What you need to do → Copy out the entries from the line containing "Viewport: 655px width, 408px" through the line containing "[x=32, y=13]", requests and all, adding 119 to every coordinate in the answers. Leave the pictures out.

— START Task input —

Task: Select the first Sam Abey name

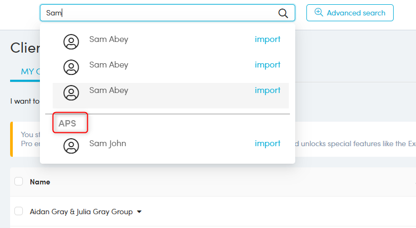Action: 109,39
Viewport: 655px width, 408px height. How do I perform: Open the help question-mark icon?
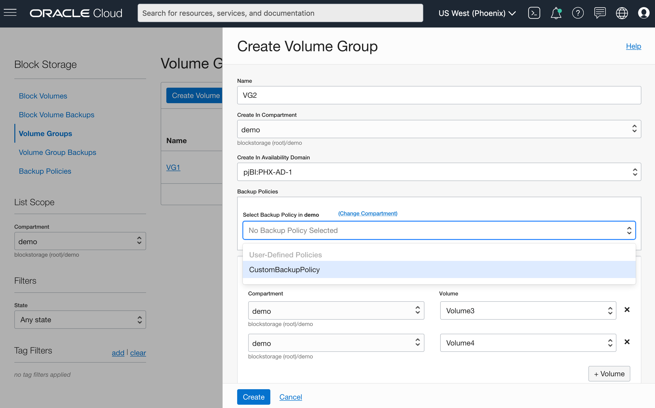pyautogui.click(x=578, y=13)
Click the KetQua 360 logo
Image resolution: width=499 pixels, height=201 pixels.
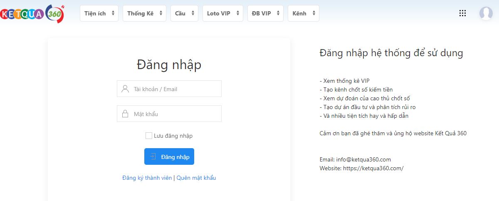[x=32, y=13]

— END Task input —
— START Task input —

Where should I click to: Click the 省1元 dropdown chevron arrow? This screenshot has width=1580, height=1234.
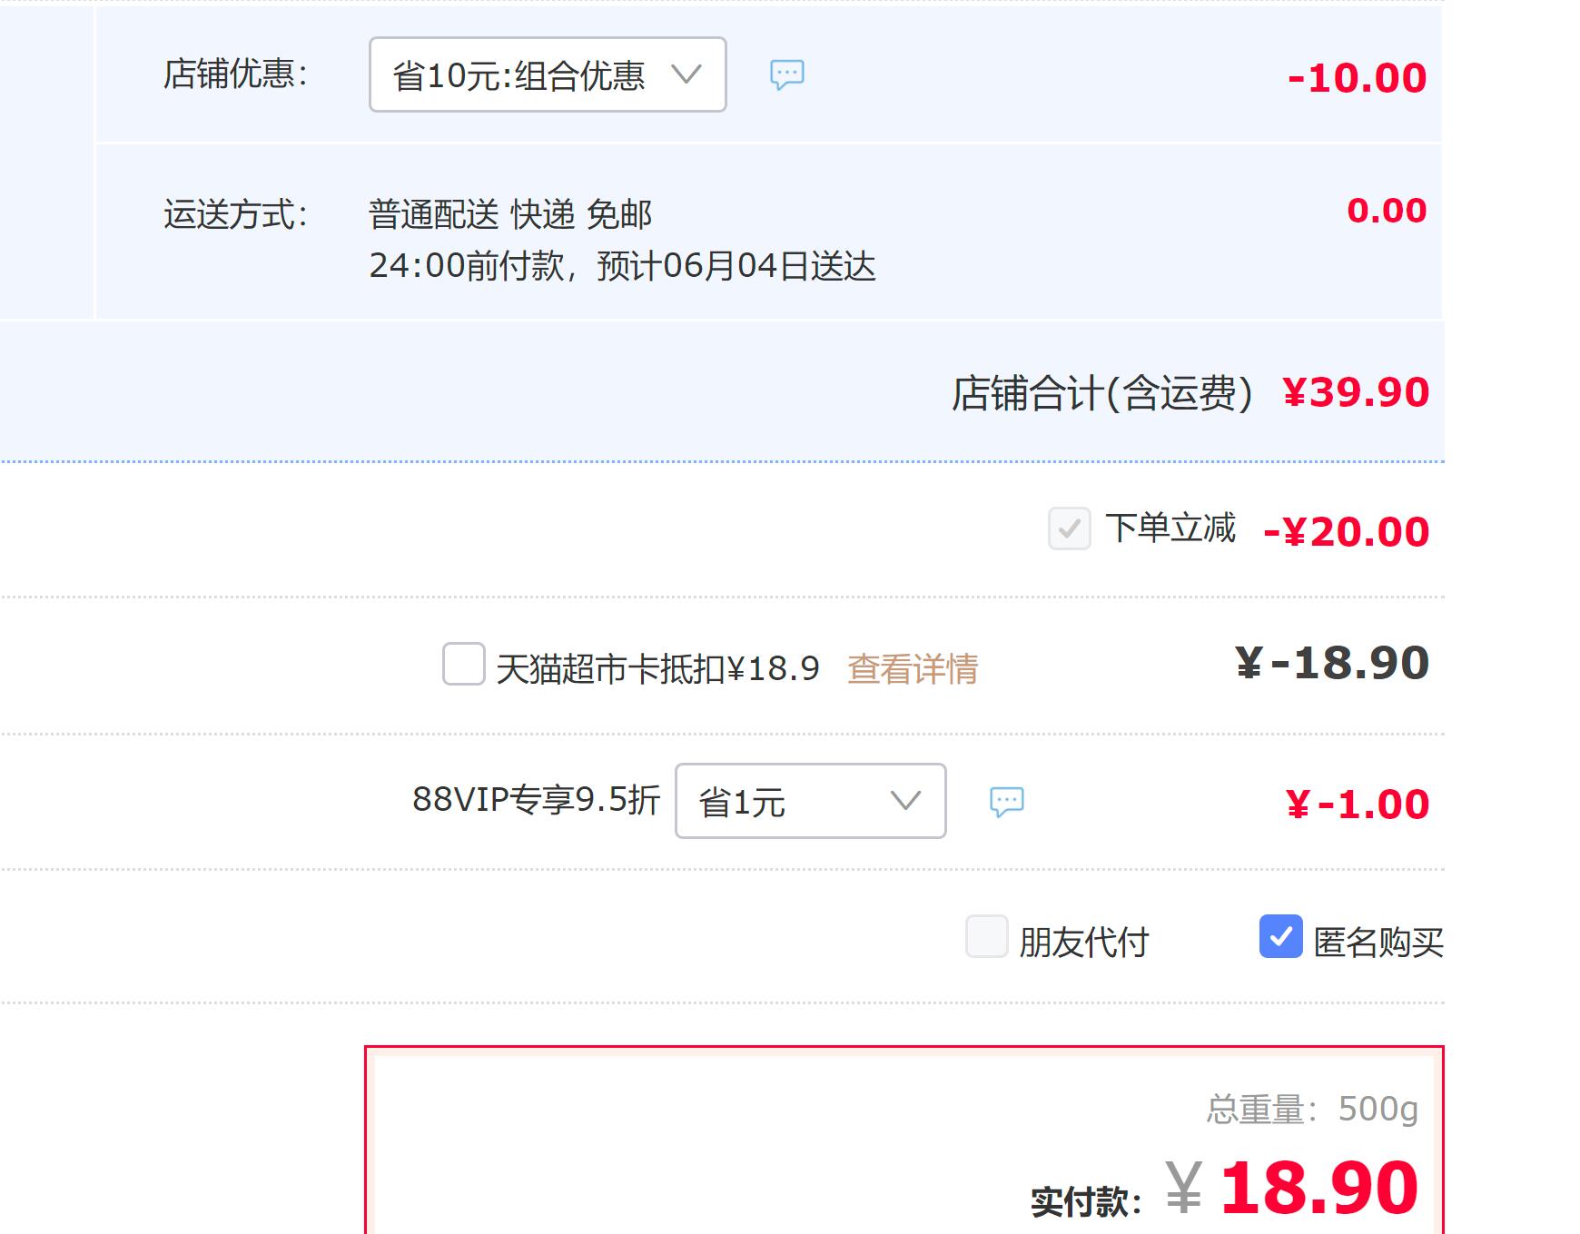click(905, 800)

— END Task input —

Problem solution →
Viewport: 655px width, 408px height. How do I perform: Open the help question-mark icon?
pyautogui.click(x=697, y=132)
Click the KetQua 360 logo
Image resolution: width=499 pixels, height=201 pixels.
[x=151, y=132]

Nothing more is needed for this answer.